Each line from the one bearing "Given: Click the Step 1 label" through the last line of the entries below should be returned exactly, with pictures left out.

###

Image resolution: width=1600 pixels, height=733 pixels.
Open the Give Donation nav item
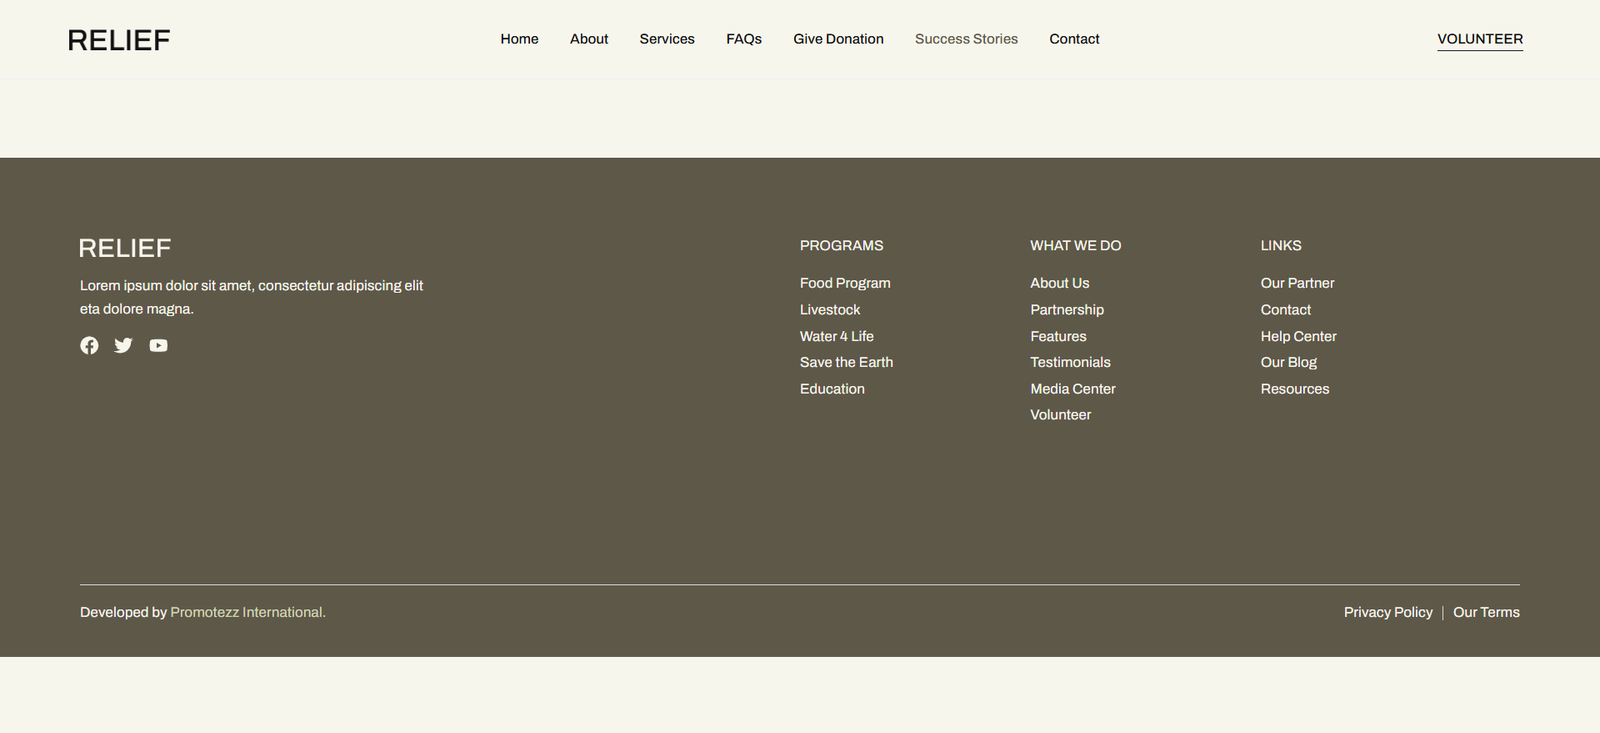pyautogui.click(x=838, y=39)
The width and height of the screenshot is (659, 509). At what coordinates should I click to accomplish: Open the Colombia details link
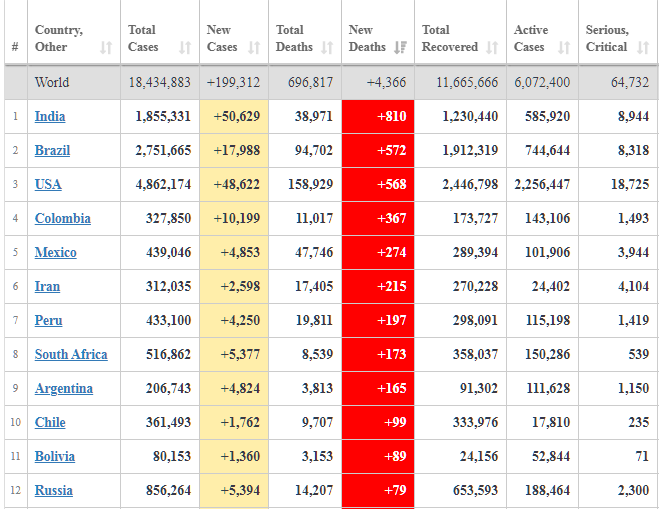62,219
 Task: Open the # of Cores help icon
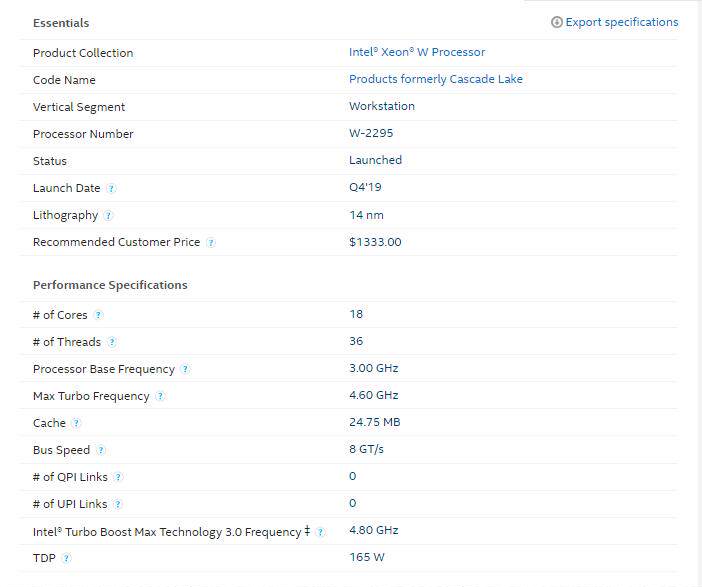point(98,315)
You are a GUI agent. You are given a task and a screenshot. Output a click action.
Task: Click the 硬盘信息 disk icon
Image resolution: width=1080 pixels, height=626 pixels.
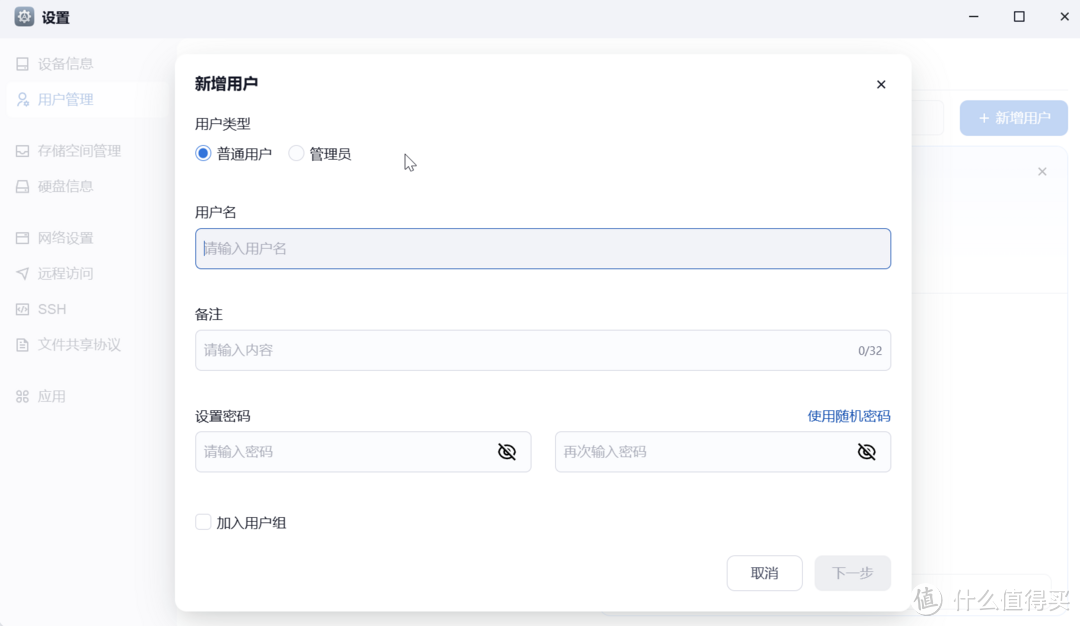tap(22, 187)
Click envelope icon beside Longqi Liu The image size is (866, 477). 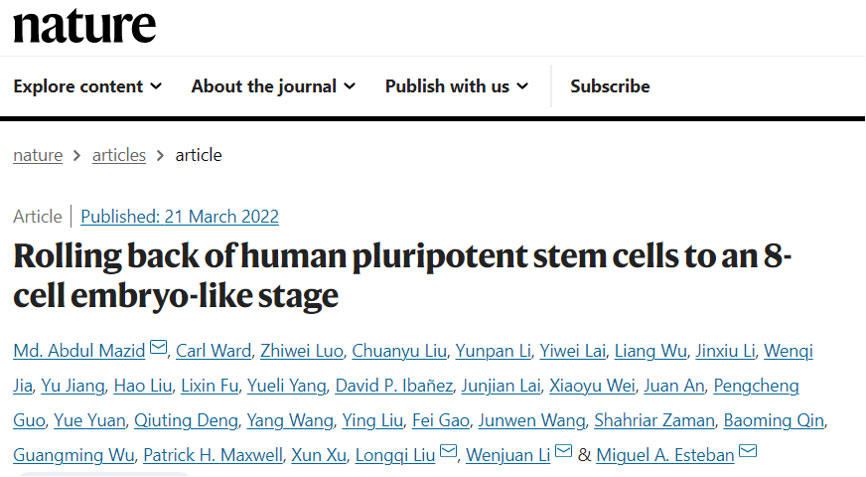coord(448,453)
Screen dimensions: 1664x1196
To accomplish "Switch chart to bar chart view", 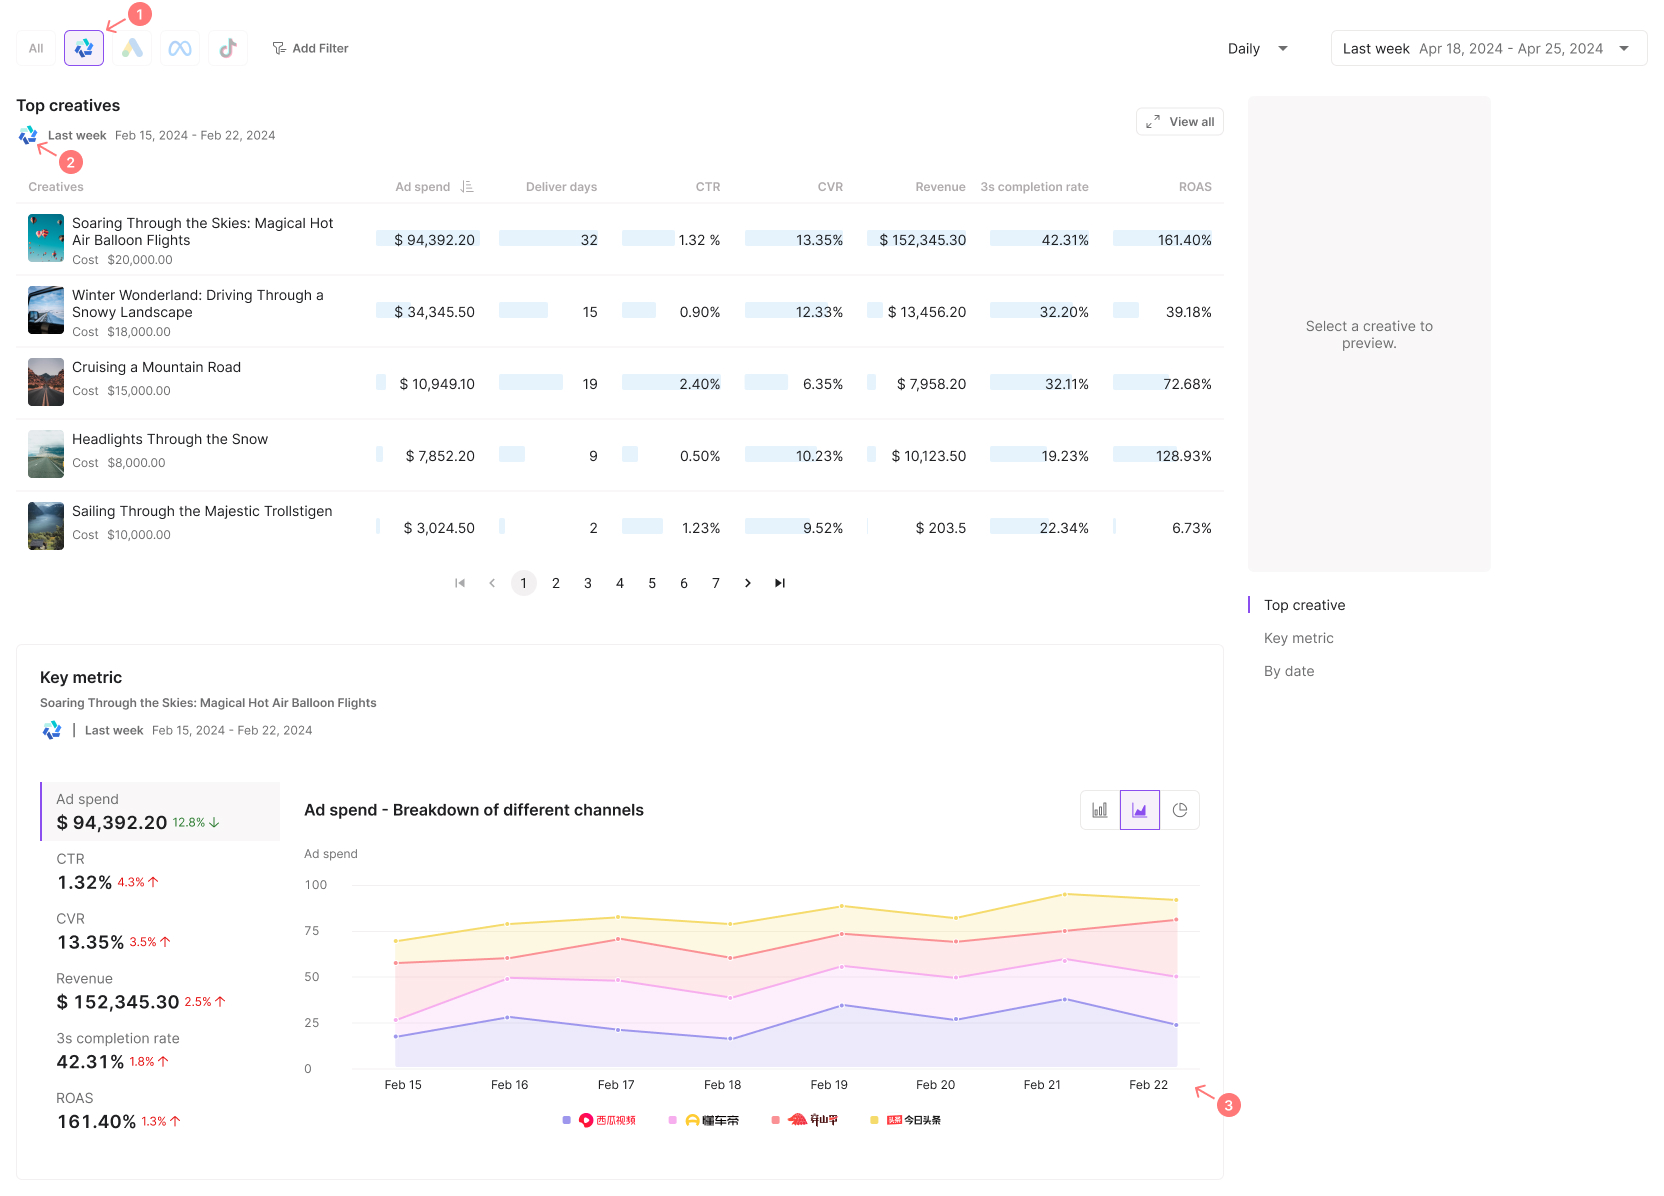I will 1100,810.
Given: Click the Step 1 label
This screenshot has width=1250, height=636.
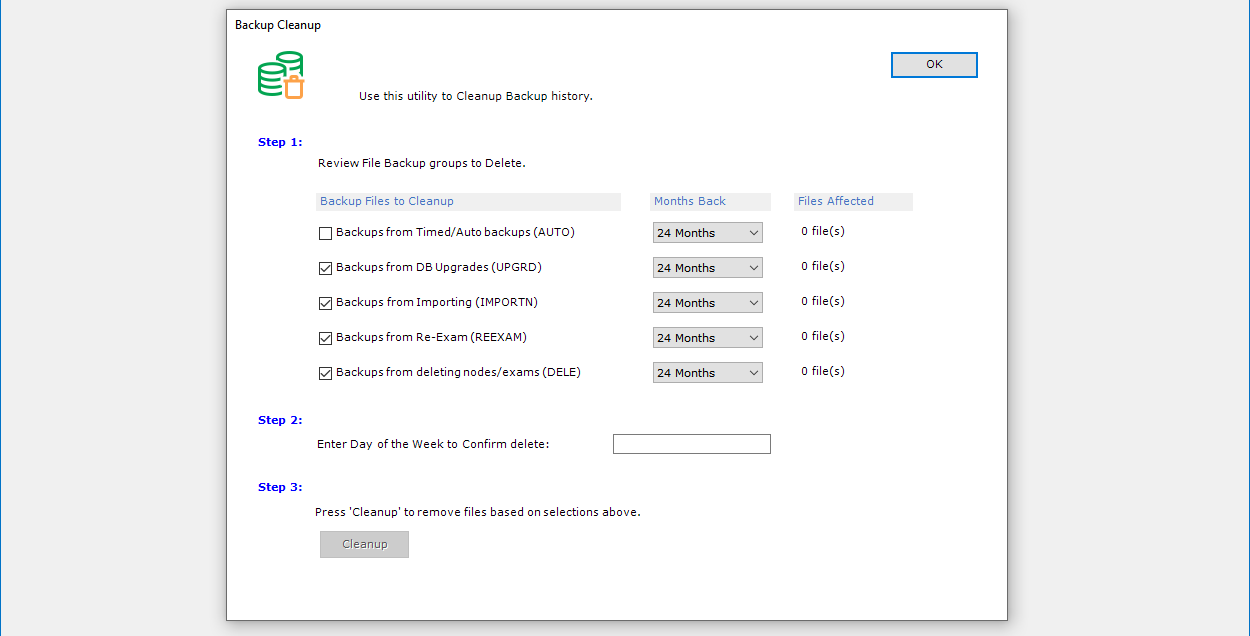Looking at the screenshot, I should tap(280, 142).
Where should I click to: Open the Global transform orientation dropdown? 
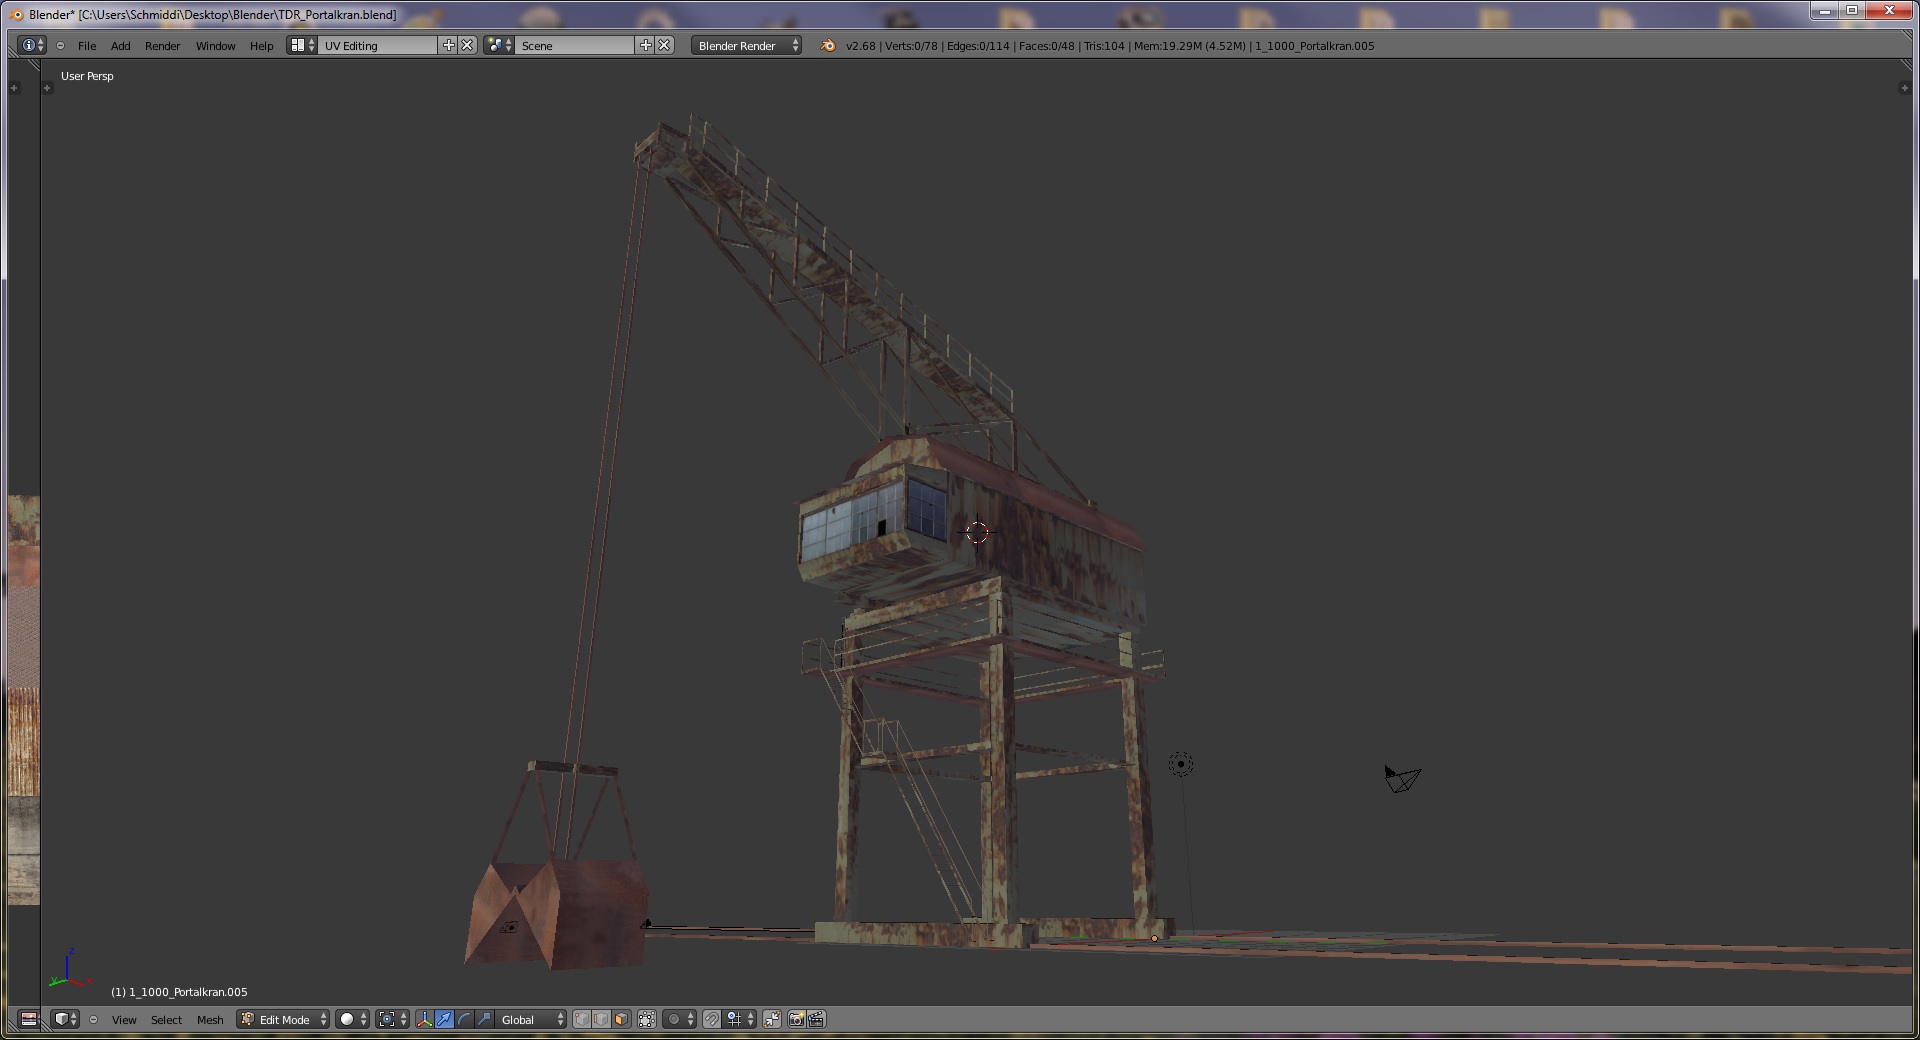(532, 1019)
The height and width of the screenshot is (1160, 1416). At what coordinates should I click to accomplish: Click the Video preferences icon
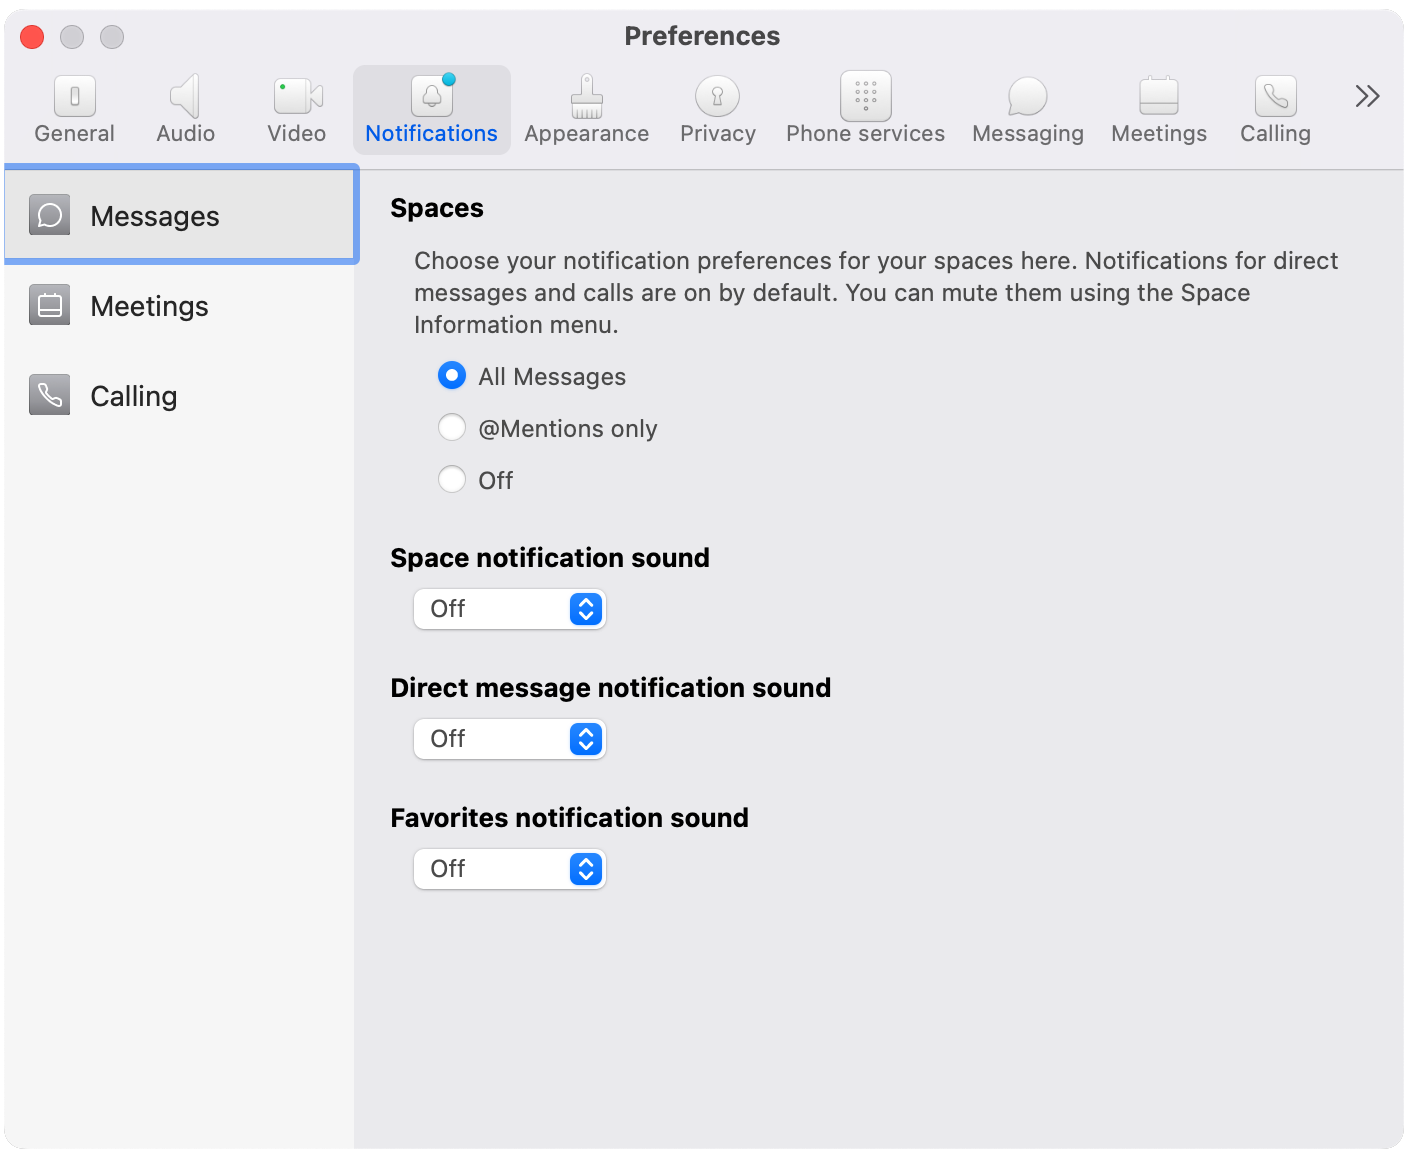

###

- **EXERCISE ANSWER**
Given: Click the Step 1 label
This screenshot has width=1250, height=636.
Looking at the screenshot, I should tap(280, 142).
Where should I click to: Open the Global transform orientation dropdown? 
(532, 1019)
The height and width of the screenshot is (1160, 1416). At what coordinates should I click to accomplish: Click the Video preferences icon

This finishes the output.